Source : Note de lecture : Philippe Coulangeon, Culture de masse et société de classes, 2021. Par Yann Sambuis (Hypothèses, 2022)
De nouveaux concepts contemporains ont également fait leur apparition comme celui de la "société liquide", terme inventé par le philosophe et sociologue Zygmunt Bauman), pour montrer le brouillage des classes sociales :
La société liquide d’aujourd’hui s’oppose à la société solide d’autrefois, celle des systèmes de classes sociales rigides et relativement étanches, celle de l’autorité de l’homme, celle du pouvoir du patron ou du propriétaire, celle de l’autorité étatique difficilement contestée.
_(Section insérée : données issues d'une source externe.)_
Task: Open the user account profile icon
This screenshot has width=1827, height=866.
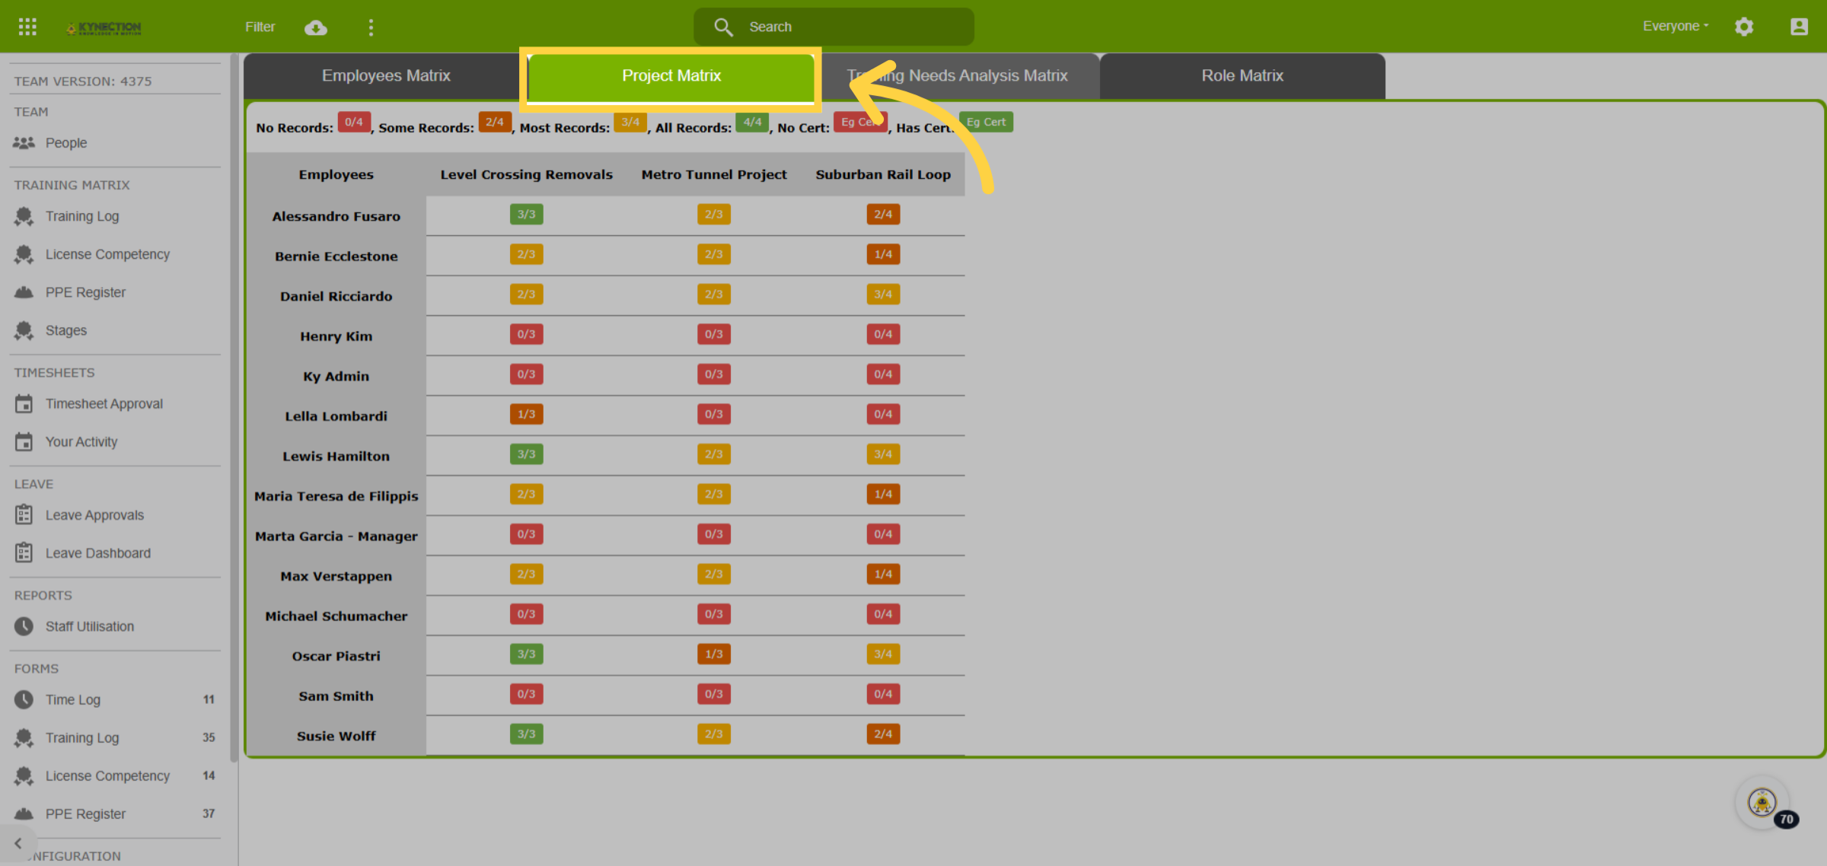Action: pos(1799,27)
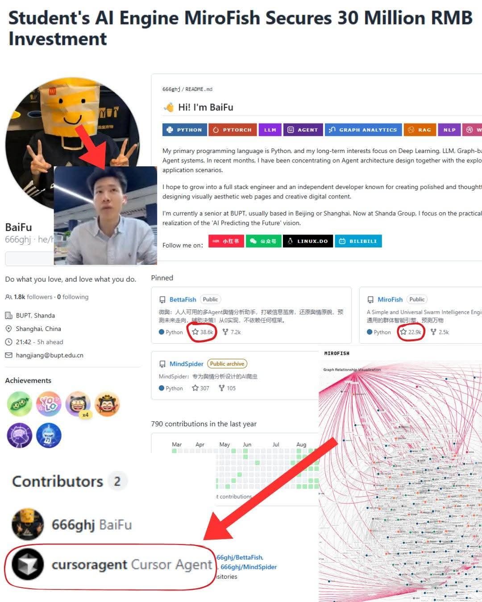The width and height of the screenshot is (482, 602).
Task: Click the 666ghj/MindSpider link at bottom
Action: click(249, 567)
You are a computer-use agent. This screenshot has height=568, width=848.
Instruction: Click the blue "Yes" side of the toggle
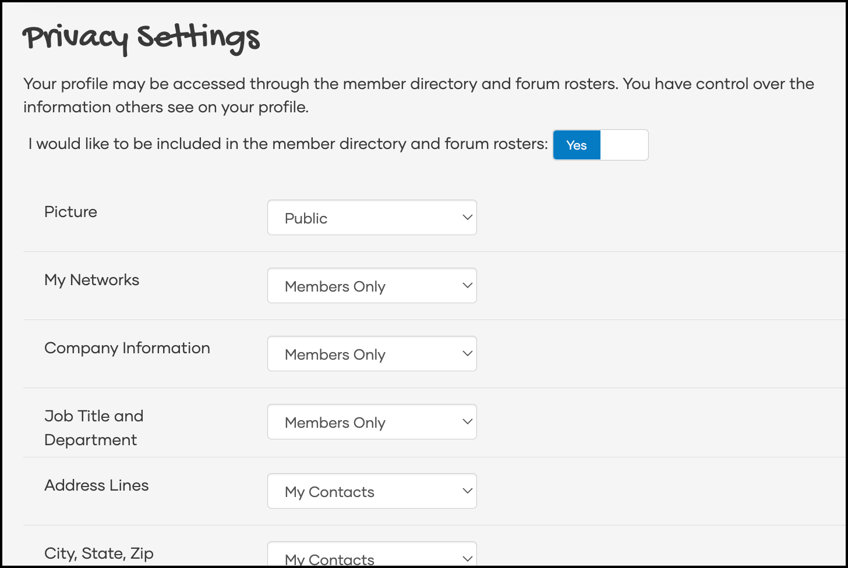(x=577, y=145)

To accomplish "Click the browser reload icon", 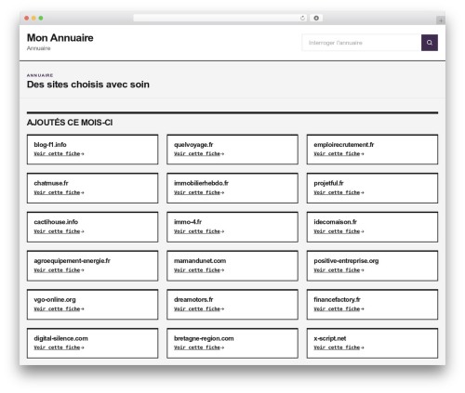I will pyautogui.click(x=302, y=19).
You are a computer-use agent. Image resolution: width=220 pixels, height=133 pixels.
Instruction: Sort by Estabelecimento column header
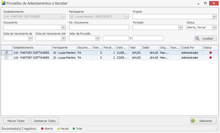32,48
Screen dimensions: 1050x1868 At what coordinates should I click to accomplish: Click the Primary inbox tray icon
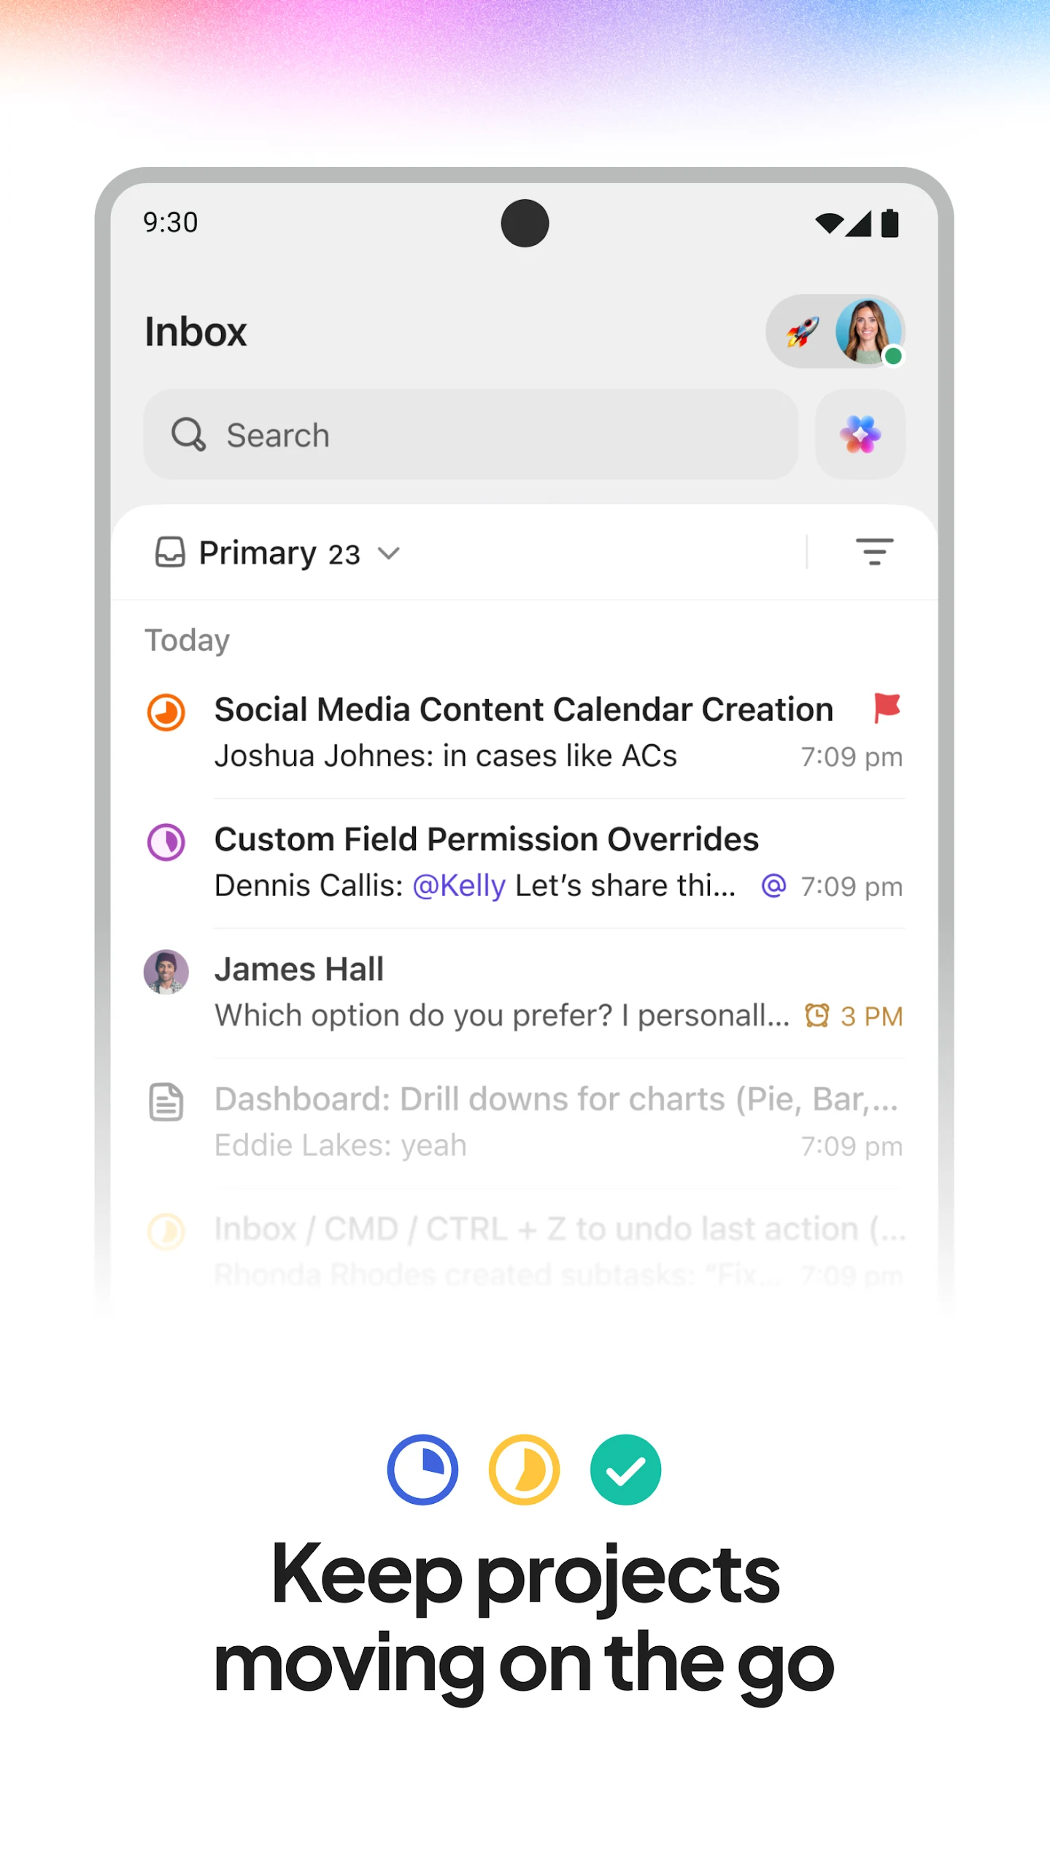click(x=170, y=552)
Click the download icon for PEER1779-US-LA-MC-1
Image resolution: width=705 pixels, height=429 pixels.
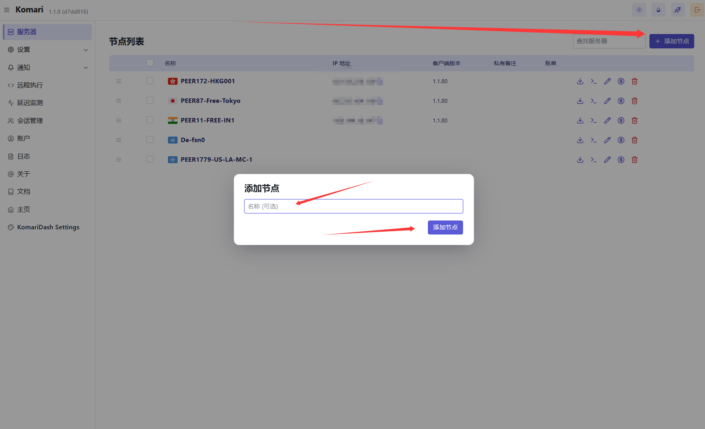[x=580, y=160]
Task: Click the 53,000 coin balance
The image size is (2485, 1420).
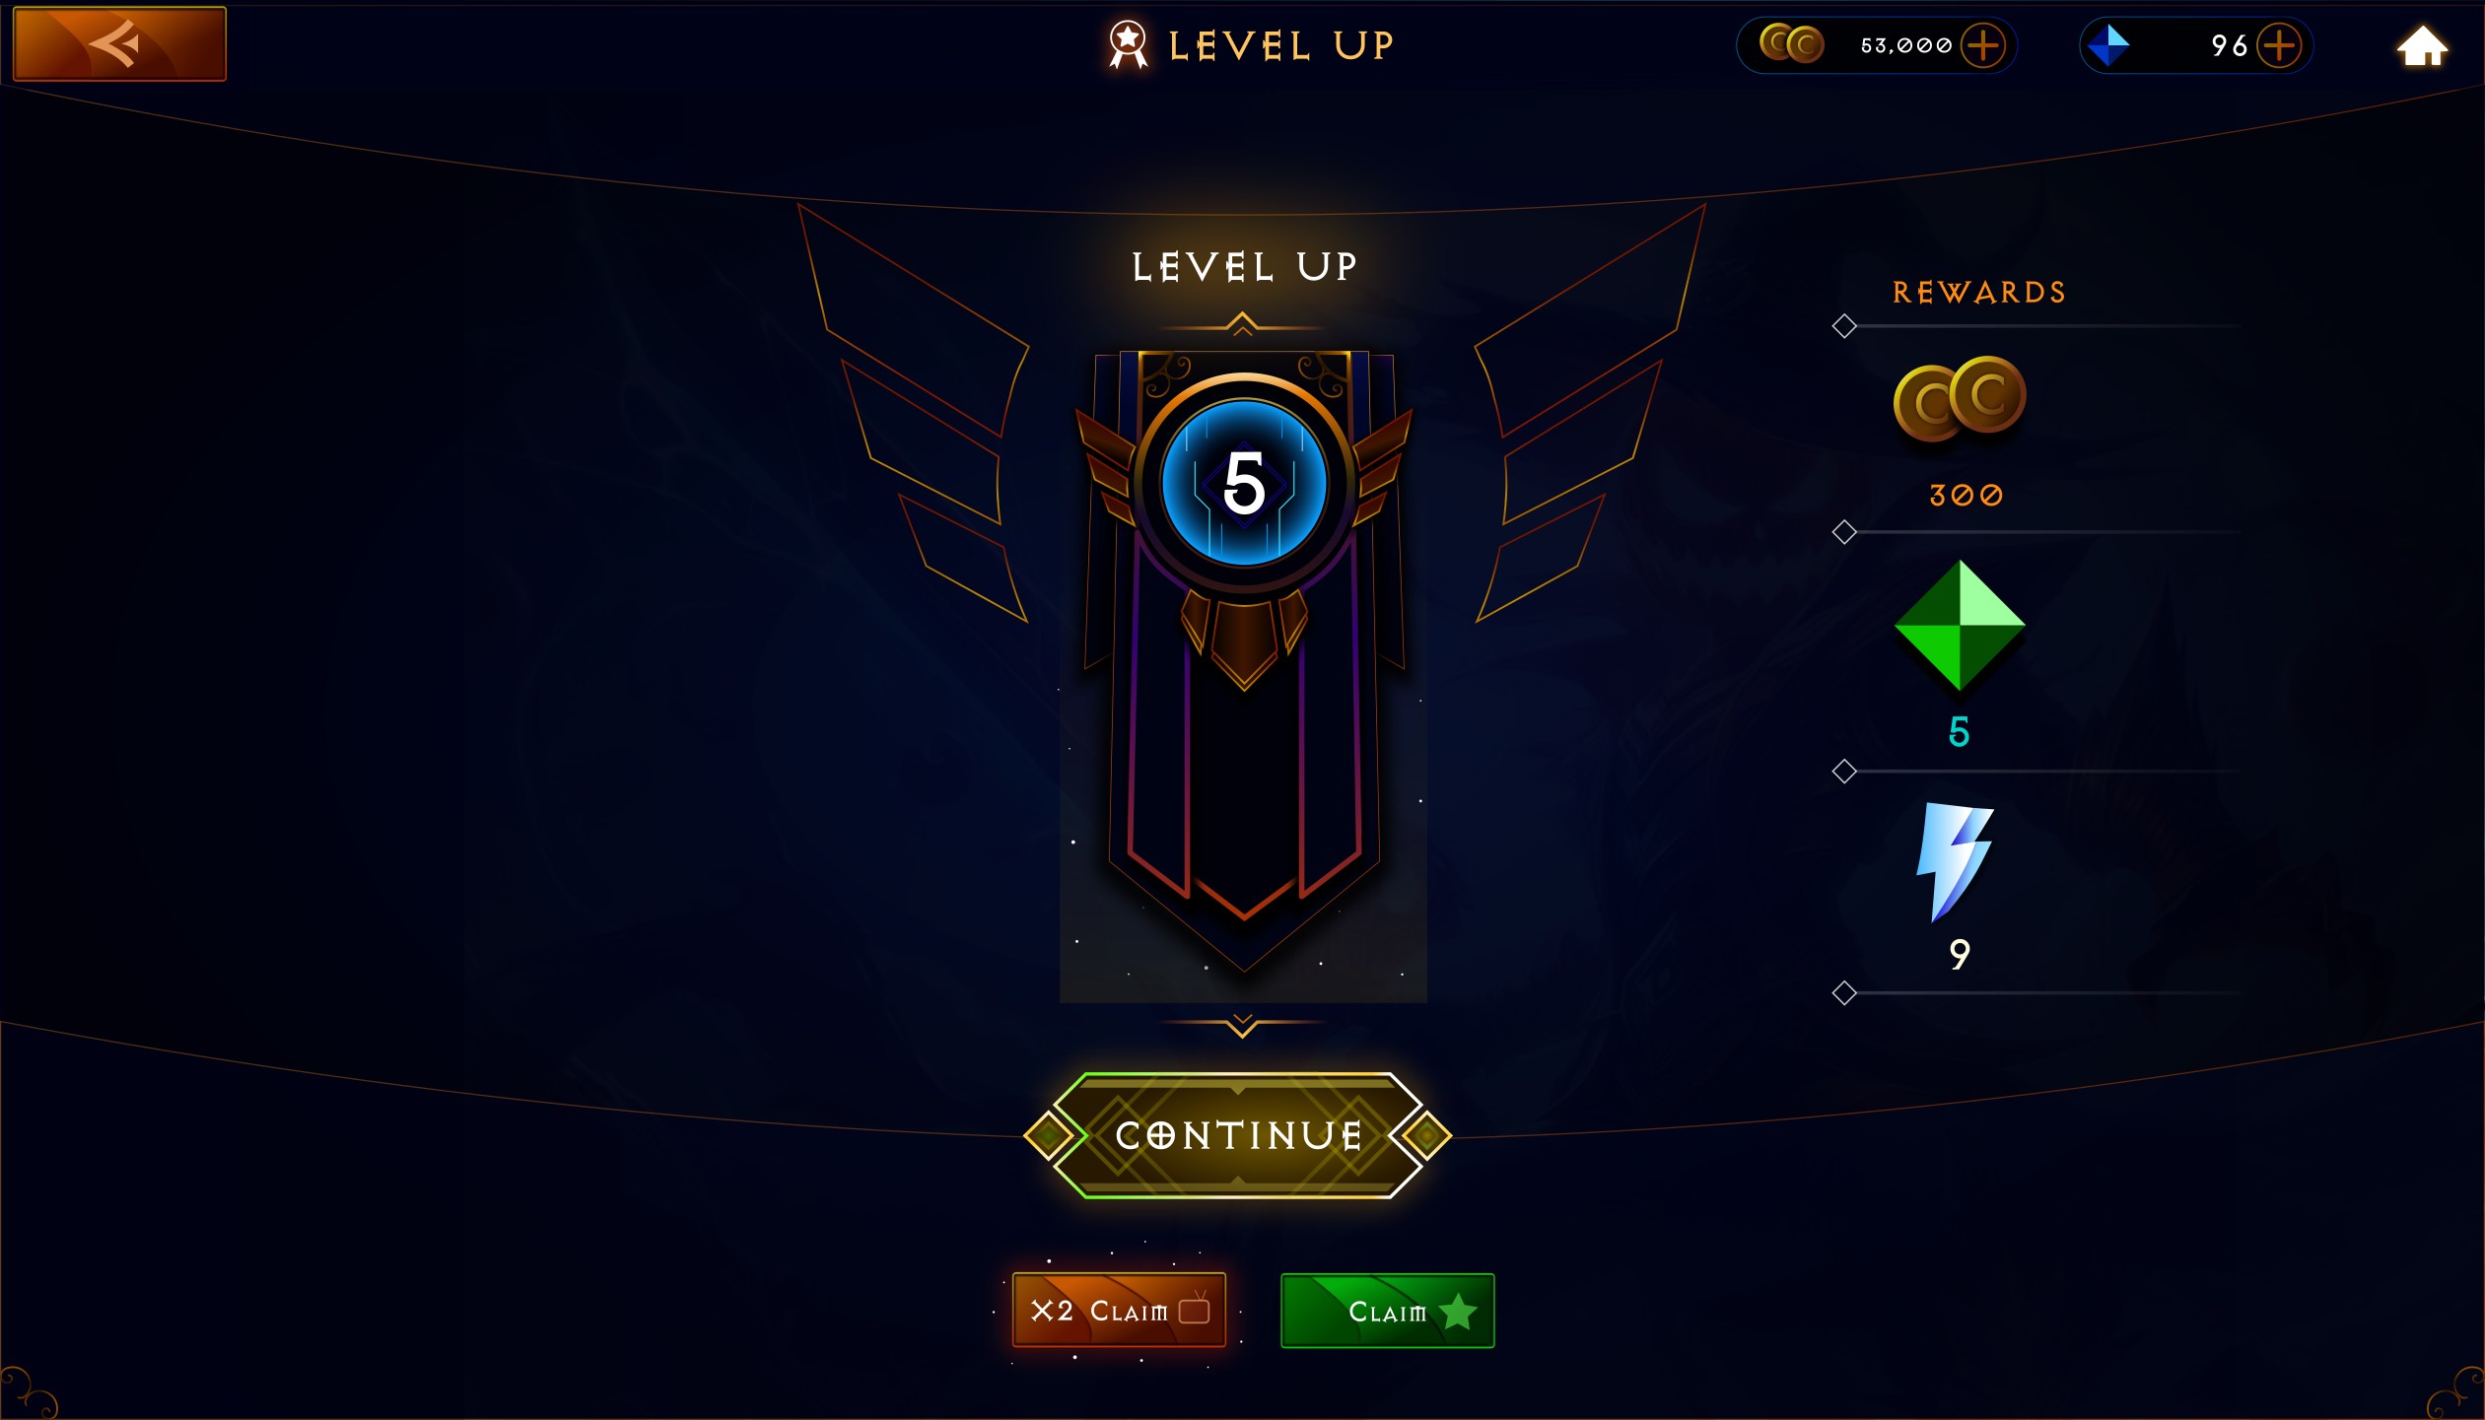Action: 1905,45
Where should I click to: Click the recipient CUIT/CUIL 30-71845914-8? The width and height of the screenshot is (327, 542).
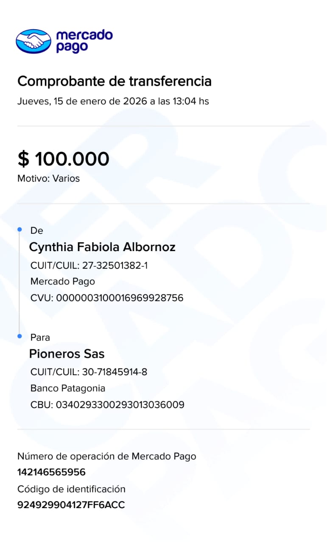(89, 373)
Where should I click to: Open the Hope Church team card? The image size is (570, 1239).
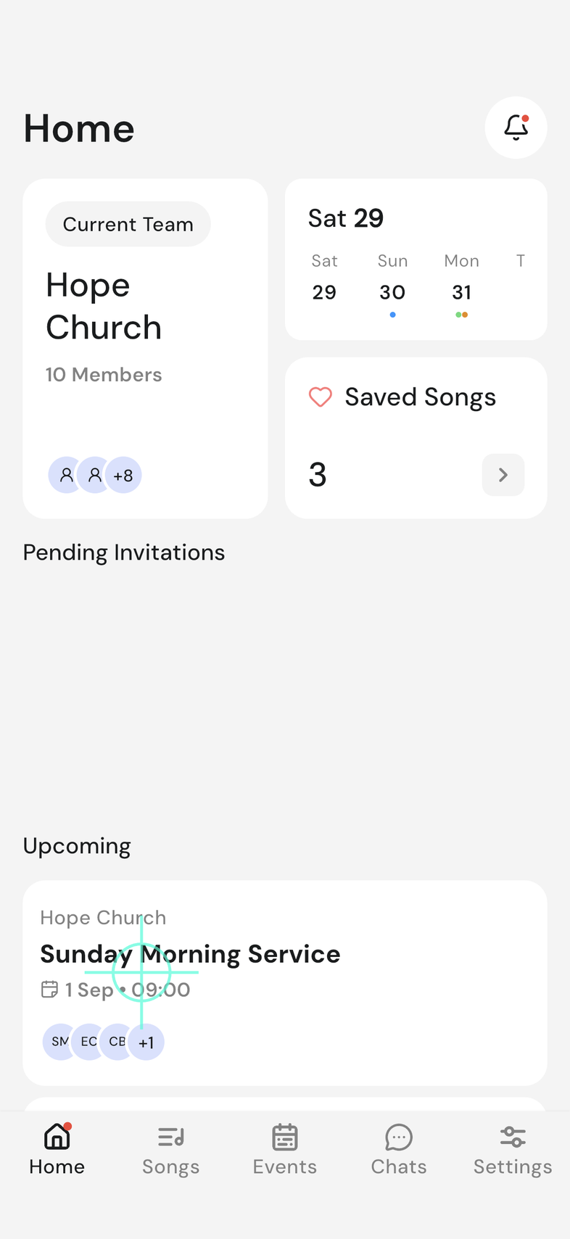145,349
Les relations de pouvoir existent encore, mais elles sont davantage encadrées, avec des contre-pouvoirs plus étendus tels que les chartes des droits de la personne, le recours aux ombudsmans, les enquêtes des médias, etc.
Source : La société est devenue liquide (Université Laval, 2016)
Le concept de "l’homme pluriel" (titre de l'essai du sociologue français Bernard Lahire) promeut l'idée de l'existence d'une diversité de socialisations, qui s'entrecroisent pour former un ethos aux influences diverses, non unifié : on peut en même temps être ouvrier, aimer le football, apprécier la musique classique, être écologiste...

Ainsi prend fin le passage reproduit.